** PAGE TEXT follows **

Supporting data for "High-Resolution Computational Modeling of Immune Responses in the Gut"

Helicobacter pylori causes gastric cancer in 1-2% of cases, but is also beneficial for protection against allergies and gastroesophageal diseases. An estimated 85% of H. pylori-colonized individuals do not present any detrimental effects. To study the mechanisms promoting host tolerance to the bacterium in the gastrointestinal mucosa and systemic regulatory effects, we investigated the dynamics of immunoregulatory mechanisms triggered by H. pylori using a high-performance computing driven ENteric Immunity Simulator multiscale model. Immune responses were simulated by integrating an agent-based model, ordinary and partial differential equations.

** End of PAGE TEXT **
** RECORDS SHOWN follows **

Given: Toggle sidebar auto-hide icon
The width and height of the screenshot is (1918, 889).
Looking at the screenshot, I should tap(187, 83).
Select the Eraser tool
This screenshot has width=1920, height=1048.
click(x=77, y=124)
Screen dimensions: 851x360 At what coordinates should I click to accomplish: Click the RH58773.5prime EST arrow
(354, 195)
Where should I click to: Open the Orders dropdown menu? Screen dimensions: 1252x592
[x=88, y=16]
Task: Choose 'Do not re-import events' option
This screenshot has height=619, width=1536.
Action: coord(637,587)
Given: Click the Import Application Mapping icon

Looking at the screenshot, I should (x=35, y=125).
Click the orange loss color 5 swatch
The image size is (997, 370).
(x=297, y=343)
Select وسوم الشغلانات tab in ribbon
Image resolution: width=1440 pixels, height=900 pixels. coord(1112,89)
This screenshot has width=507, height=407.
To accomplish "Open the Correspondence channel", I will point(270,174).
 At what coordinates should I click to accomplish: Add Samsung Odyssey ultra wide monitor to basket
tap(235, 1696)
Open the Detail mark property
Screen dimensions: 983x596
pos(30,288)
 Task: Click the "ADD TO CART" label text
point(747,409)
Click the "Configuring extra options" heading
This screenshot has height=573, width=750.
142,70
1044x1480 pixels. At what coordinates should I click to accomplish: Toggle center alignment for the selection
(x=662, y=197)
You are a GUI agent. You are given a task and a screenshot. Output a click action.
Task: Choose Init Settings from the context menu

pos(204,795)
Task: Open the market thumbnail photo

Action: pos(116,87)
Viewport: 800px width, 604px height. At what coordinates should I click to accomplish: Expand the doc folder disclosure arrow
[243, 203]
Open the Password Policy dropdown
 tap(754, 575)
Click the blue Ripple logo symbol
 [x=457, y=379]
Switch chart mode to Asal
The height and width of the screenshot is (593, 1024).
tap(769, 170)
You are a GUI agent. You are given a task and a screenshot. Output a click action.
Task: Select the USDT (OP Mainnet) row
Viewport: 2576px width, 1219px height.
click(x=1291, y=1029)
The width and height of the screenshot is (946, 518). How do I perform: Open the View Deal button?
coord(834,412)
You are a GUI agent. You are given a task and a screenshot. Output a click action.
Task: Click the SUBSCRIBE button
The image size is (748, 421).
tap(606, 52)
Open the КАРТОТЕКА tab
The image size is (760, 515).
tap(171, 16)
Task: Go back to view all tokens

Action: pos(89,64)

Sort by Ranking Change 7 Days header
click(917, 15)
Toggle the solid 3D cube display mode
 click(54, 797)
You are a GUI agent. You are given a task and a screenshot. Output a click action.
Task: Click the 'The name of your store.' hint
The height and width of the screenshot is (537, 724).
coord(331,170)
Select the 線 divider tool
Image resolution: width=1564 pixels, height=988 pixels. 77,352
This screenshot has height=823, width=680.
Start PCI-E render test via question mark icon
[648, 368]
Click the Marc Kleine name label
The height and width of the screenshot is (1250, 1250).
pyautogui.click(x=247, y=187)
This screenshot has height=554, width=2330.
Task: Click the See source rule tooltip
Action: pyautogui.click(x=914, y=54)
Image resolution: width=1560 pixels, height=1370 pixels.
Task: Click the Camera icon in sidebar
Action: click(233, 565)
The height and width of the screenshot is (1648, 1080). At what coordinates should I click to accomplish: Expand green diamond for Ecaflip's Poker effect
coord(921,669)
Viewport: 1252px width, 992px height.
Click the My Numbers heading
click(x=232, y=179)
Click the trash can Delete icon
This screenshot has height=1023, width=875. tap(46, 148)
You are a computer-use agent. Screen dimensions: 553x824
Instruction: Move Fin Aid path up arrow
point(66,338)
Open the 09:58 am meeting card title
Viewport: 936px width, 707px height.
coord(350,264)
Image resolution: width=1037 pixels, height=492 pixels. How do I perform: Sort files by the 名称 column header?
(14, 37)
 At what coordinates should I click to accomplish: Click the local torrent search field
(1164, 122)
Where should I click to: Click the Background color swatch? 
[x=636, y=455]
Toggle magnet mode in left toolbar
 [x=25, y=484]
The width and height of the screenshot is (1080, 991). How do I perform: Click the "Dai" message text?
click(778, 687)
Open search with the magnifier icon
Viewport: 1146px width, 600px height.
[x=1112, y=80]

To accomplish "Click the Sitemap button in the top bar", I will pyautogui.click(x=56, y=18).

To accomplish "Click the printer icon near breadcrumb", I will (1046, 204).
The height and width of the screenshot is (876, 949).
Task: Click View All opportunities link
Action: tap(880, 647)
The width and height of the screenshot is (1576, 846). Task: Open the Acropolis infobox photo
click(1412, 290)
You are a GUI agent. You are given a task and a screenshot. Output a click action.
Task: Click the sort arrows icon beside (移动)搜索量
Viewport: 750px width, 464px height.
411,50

** End of RECORDS SHOWN **

(EXERCISE SET):
1. In the H. pylori abstract above, copy the passage that begins at the words "Supporting data for" and stops after the words "partial differential equations.".
2. According to the H. pylori abstract above, what share of H. pylori-colonized individuals do not present any detrimental effects?
3. Write the next part of the H. pylori abstract above, starting after its final sentence.

(ANSWERS GIVEN):
1.
Supporting data for "High-Resolution Computational Modeling of Immune Responses in the Gut"

Helicobacter pylori causes gastric cancer in 1-2% of cases, but is also beneficial for protection against allergies and gastroesophageal diseases. An estimated 85% of H. pylori-colonized individuals do not present any detrimental effects. To study the mechanisms promoting host tolerance to the bacterium in the gastrointestinal mucosa and systemic regulatory effects, we investigated the dynamics of immunoregulatory mechanisms triggered by H. pylori using a high-performance computing driven ENteric Immunity Simulator multiscale model. Immune responses were simulated by integrating an agent-based model, ordinary and partial differential equations.

2. An estimated 85%.

3.
Results: The outputs were analyzed using two sequential stages: the first used a partial rank correlation coefficient regression-based and the second employed a metamodel based global sensitivity analysis. The influential parameters screened from the first stage were selected to be varied for the second stage. The outputs from both stages were combined as a training dataset to build a spatiotemporal metamodel. The Sobol’ indices measured time-varying impact of input parameters during initiation, peak and chronic phases of infection. The study identified epithelial cell proliferation and epithelial cell death as key parameters that control infection outcomes. In-silico validation showed that colonization with H. pylori decreased with a decrease in epithelial cell proliferation, which was linked to regulatory macrophages and tolerogenic dendritic cells.
Conclusion: The hybrid model of H. pylori infection identified epithelial cell proliferation as a key factor for successful colonization of the gastric niche and highlighted the role of tolerogenic dendritic cells and regulatory macrophages in modulating the host responses and shaping infection outcomes.